Tasks for this exercise:
a: Answer these questions from the forum thread on sending documents from Spain to the UK, one line per answer, marked like the questions:
(i) How much did xabiaxica say each apostille cost?
(ii) What reason does the FCO in Milton Keynes give for not accepting couriers?
(iii) In which city are goingtobcn and their household based?
b: List every sum of money that appears in the forum thread on sending documents from Spain to the UK, in the order it appears.
══ Quoted passage ══
Mail, Postal and Courier Services, Spain to UK - Easypost - Homepage


----------



## Lolito (Aug 25, 2012)

Can you just not send them by normal recorded delivery to Milton Keynes? 

Wonder what Xabiachica did or how?


----------



## xabiaxica (Jun 23, 2009)

Lolito said:


> Can you just not send them by normal recorded delivery to Milton Keynes?
> 
> Wonder what Xabiachica did or how?


I couriered them to Milton Keynes by fedex or UPS or somesuch - I went into one of those TotalPostal type places - I can't remember which - we have so many in Jávea....

I had them Fedex'd by the FCO to my home address

I just don't trust normal correos/Royal mail - even the recorded delivery - I've heard so many horror stories


----------



## Lolito (Aug 25, 2012)

But that might be expensive?? Do you remember how much?

I have to send my marriage certificate and my divorce sentence this week!


----------



## xabiaxica (Jun 23, 2009)

Lolito said:


> But that might be expensive?? Do you remember how much?
> 
> I have to send my marriage certificate and my divorce sentence this week!


a lot!!

I can't remember, but all in all it came to something like 100€ including the apostille stamps for 2 certs

the apostilles were 30 quid each so 30€ maybe? - shop around though, some couriers are cheaper than others for essentially the same service


----------



## goingtobcn (Sep 9, 2012)

The problem is that the FCO in Milton Keynes say that I can't use a courier as couriers will not deliver to a PO Box, and their address is a PO Box. They suggest using Royal Mail recorded delivery, but that's not very helpful when we're not in the UK! What's the Spanish equivalent of recorded delivery? 
Steve_in_Spain, thanks for your reply. Unfortunately, that company is a little too far down the coast (we're in Barcelona). Will have a look for similar companies round here though.
Other option is to courier to my parents in the UK then ask them to send on with a courier...


----------



## xabiaxica (Jun 23, 2009)

goingtobcn said:


> The problem is that the FCO in Milton Keynes say that I can't use a courier as couriers will not deliver to a PO Box, and their address is a PO Box. They suggest using Royal Mail recorded delivery, but that's not very helpful when we're not in the UK! What's the Spanish equivalent of recorded delivery?
> Steve_in_Spain, thanks for your reply. Unfortunately, that company is a little too far down the coast (we're in Barcelona). Will have a look for similar companies round here though.
> Other option is to courier to my parents in the UK then ask them to send on with a courier...


I distinctly remember couriering them 

that idea of yours to send them to your parents would be an idea though


----------



## goingtobcn (Sep 9, 2012)

OK, got it - I can send it with a courier to a different address Customers must NOT visit the address below to submit an application. We will not be responsible for any costs incurred for travel to this address.
Sure it won't be cheap, but don't want to lose the original or our marriage certificate!

xabiachica, as I think you said, I was able to include the cost of them couriering it back to me in the cost of the apostille (another £14.50 after £30 for the stamp)
═══
══ Dataset extract ══
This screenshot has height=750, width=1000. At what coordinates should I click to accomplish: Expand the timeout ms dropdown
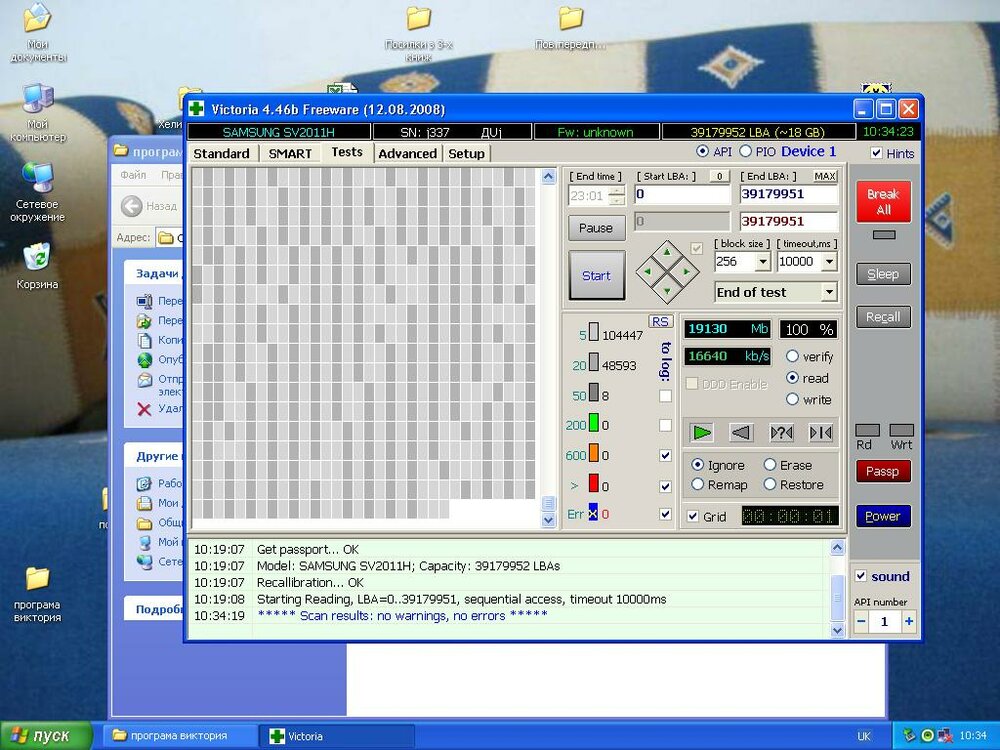[x=829, y=262]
═══
Answers for the exercise:
a:
(i) 30 quid each.
(ii) Couriers will not deliver to a PO Box, and the FCO's address is a PO Box.
(iii) Barcelona.

b:
100€
30 quid
30€
£14.50
£30